The recital in the bill of exceptions that it was tendered "within the time provided by law, and within 20 days from the date of said judgment," i.e., the judgment complained of, is contradictory and inconclusive, and does not show that the bill of exceptions was presented within the required period of fifteen days. Jones v. State, 146 Ga. 8 (90 S. E. 280); Coker v. Life & Casualty Ins. Co., 180 Ga. 525 (179 S. E. 626).
The certificate of the trial judge to the bill of exceptions recites that it was tendered to him on January 29, which was more than fifteen days after January 11, the date of the judgment complained of, and the certificate is dated January 26, the numeral 6 in 26 being entered in ink over a typewritten numeral 9. There is also an entry, "Tendered, 1/26/54, A. L. H.," appearing to the left of the certificate and in the margin of the page, but the initials appear to be noticeably different from those in the signature of the trial judge.
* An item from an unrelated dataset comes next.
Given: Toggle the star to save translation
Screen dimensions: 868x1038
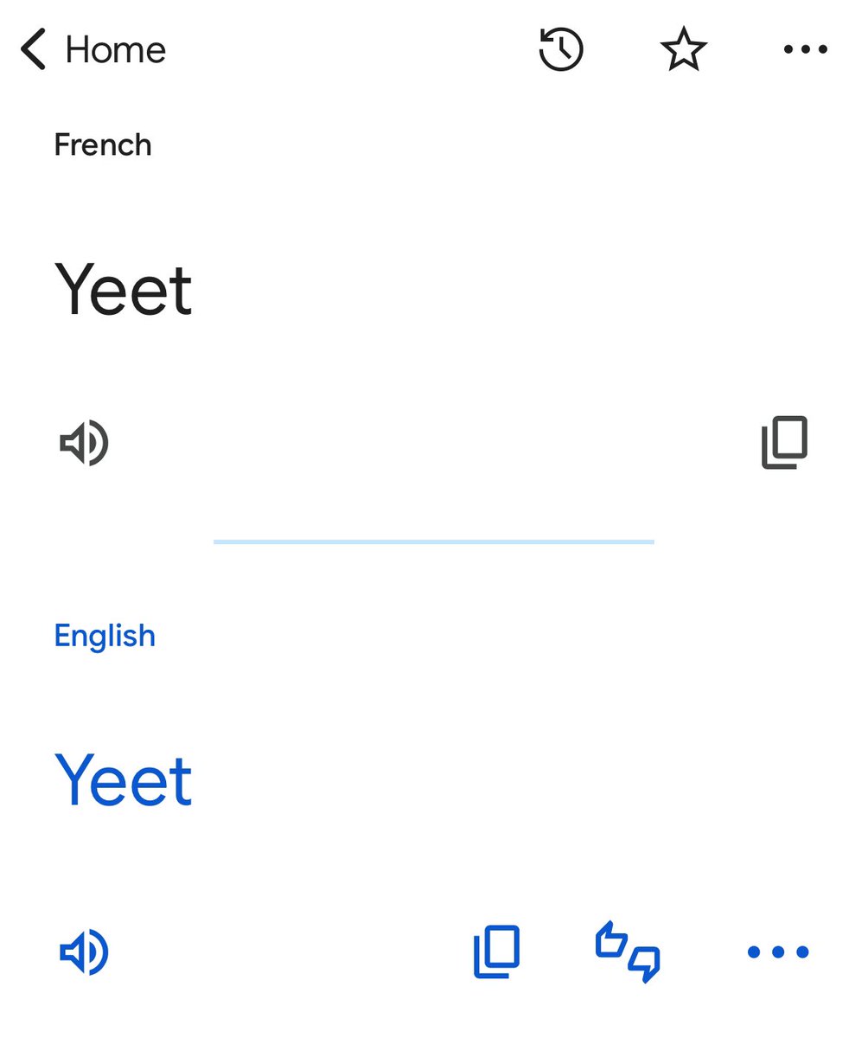Looking at the screenshot, I should click(683, 49).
Favoring the initialed, marginal entry with the status of a supplemental or additional certiflcate, to the effect that the bill of exception's was tendered on January 26, we still may not consider it, any more than we may consider the judge's certificates attached to the motion to 'dismiss, which show at most an unsuccessful attempt to present the bill of exceptions on January 26. Crawford v. Cook, 48 Ga. App. 456 (1) (173 S. E. 187); Usher v. Harrelson, 13 Ga. App. 118 (78 S. E. 852); Cordray v. Savannah Union Station Co., 134 Ga. 865 (68 S. E. 697).
Counsel for the respondent to the motion to dismiss contends that the date appearing in the body of the certificate is merely an error or mistake, but the same may be said of the altered date appearing over the judge's signature to the certificate. The bill of exceptions, the certificate of the judge thereto, and the record do not affirmatively show that the bill of exceptions was presented to the trial judge within the time prescribed by law, so as to give this court jurisdiction of the writ of error.
In the case of Clayton v. May, 68 Ga. 27, appears the following comment, which bears repeating: "It is the duty of the judge, when he certifies the bill of exceptions, to see to it that a plain and unobliterated bill of exceptions, distinctly assigning the errors complained of, and containing the facts necessary to enable this court to adjudicate the cause, be made out; and if it be untruthful to decline to certify, with his reasons therefor, as provided for in section 4257 of the Code [now Code 6-909 as amended]. It seems to us that this is the legal course. If, however, he sees fit to obliterate any part of it, he ought certainly to write somewhere on the bill of exceptions that he did it, or ordered it done, so as to assure this court that nothing improper has been done by any unauthorized person; that nobody has changed the bill of exceptions since it left his hands. Otherwise this court will be involved in doubt about it. The more legal course, and the better practice, would be, if anything be in the bill of exceptions not consistent with what transpired before the court on the trial, to require the bill of exceptions re-written, so as to present a clean and unmutilated record for inspection here and preservation on the files of this court of record." Also see McCall v. Walter, 71 Ga. 287 (4).
John E. Feagin, contra.
Geo. Starr Peck, for plaintiff in error.